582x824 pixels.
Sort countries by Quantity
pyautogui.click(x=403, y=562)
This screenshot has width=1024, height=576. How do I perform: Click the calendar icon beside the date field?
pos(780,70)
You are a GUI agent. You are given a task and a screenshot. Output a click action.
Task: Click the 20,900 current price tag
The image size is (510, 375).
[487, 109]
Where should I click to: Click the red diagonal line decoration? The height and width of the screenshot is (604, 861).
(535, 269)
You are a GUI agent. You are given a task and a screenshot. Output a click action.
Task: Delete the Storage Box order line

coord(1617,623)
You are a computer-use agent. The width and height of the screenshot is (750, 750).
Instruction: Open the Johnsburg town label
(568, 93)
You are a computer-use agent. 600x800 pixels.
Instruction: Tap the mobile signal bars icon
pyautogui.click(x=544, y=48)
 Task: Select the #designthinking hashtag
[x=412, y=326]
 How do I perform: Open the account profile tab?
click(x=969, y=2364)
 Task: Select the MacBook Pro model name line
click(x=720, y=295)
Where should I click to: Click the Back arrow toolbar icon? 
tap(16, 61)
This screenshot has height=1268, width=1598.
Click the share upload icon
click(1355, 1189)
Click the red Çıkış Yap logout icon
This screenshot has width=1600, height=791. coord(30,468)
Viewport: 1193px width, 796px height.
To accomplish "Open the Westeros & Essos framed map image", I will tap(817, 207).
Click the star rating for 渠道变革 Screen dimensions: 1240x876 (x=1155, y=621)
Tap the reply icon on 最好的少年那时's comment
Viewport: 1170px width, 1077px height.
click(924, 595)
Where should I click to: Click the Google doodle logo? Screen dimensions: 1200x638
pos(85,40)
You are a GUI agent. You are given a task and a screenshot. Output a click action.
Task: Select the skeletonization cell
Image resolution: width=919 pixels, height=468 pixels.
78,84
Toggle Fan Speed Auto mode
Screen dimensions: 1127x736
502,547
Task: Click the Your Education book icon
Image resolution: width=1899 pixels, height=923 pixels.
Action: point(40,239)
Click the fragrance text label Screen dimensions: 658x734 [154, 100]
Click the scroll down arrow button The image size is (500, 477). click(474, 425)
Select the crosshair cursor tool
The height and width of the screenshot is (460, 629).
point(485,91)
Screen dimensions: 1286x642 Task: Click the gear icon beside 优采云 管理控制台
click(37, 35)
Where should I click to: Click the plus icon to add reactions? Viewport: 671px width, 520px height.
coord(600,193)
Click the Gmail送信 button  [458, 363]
________________________________________
== Work order ==
The data above is to be given again, with every line exact.

== Answer for this exercise ==
582x824 pixels.
Sort countries by Quantity
pyautogui.click(x=403, y=562)
This screenshot has width=1024, height=576. How do I perform: Click the calendar icon beside the date field?
pos(780,70)
You are a GUI agent. You are given a task and a screenshot. Output a click action.
Task: Click the 20,900 current price tag
The image size is (510, 375).
[487, 109]
Where should I click to: Click the red diagonal line decoration? The height and width of the screenshot is (604, 861).
(535, 269)
You are a GUI agent. You are given a task and a screenshot. Output a click action.
Task: Delete the Storage Box order line

coord(1617,623)
You are a computer-use agent. The width and height of the screenshot is (750, 750).
Instruction: Open the Johnsburg town label
(568, 93)
You are a computer-use agent. 600x800 pixels.
Instruction: Tap the mobile signal bars icon
pyautogui.click(x=544, y=48)
 Task: Select the #designthinking hashtag
[x=412, y=326]
 How do I perform: Open the account profile tab?
click(x=969, y=2364)
 Task: Select the MacBook Pro model name line
click(x=720, y=295)
Where should I click to: Click the Back arrow toolbar icon? 
tap(16, 61)
This screenshot has height=1268, width=1598.
Click the share upload icon
click(1355, 1189)
Click the red Çıkış Yap logout icon
This screenshot has width=1600, height=791. coord(30,468)
Viewport: 1193px width, 796px height.
To accomplish "Open the Westeros & Essos framed map image", I will tap(817, 207).
Click the star rating for 渠道变革 Screen dimensions: 1240x876 (x=1155, y=621)
Tap the reply icon on 最好的少年那时's comment
Viewport: 1170px width, 1077px height.
click(924, 595)
Where should I click to: Click the Google doodle logo? Screen dimensions: 1200x638
pos(85,40)
You are a GUI agent. You are given a task and a screenshot. Output a click action.
Task: Select the skeletonization cell
Image resolution: width=919 pixels, height=468 pixels.
78,84
Toggle Fan Speed Auto mode
Screen dimensions: 1127x736
502,547
Task: Click the Your Education book icon
Image resolution: width=1899 pixels, height=923 pixels.
Action: point(40,239)
Click the fragrance text label Screen dimensions: 658x734 [154, 100]
Click the scroll down arrow button The image size is (500, 477). click(474, 425)
Select the crosshair cursor tool
The height and width of the screenshot is (460, 629).
point(485,91)
Screen dimensions: 1286x642 Task: Click the gear icon beside 优采云 管理控制台
click(37, 35)
Where should I click to: Click the plus icon to add reactions? Viewport: 671px width, 520px height.
coord(600,193)
Click the Gmail送信 button  [458, 363]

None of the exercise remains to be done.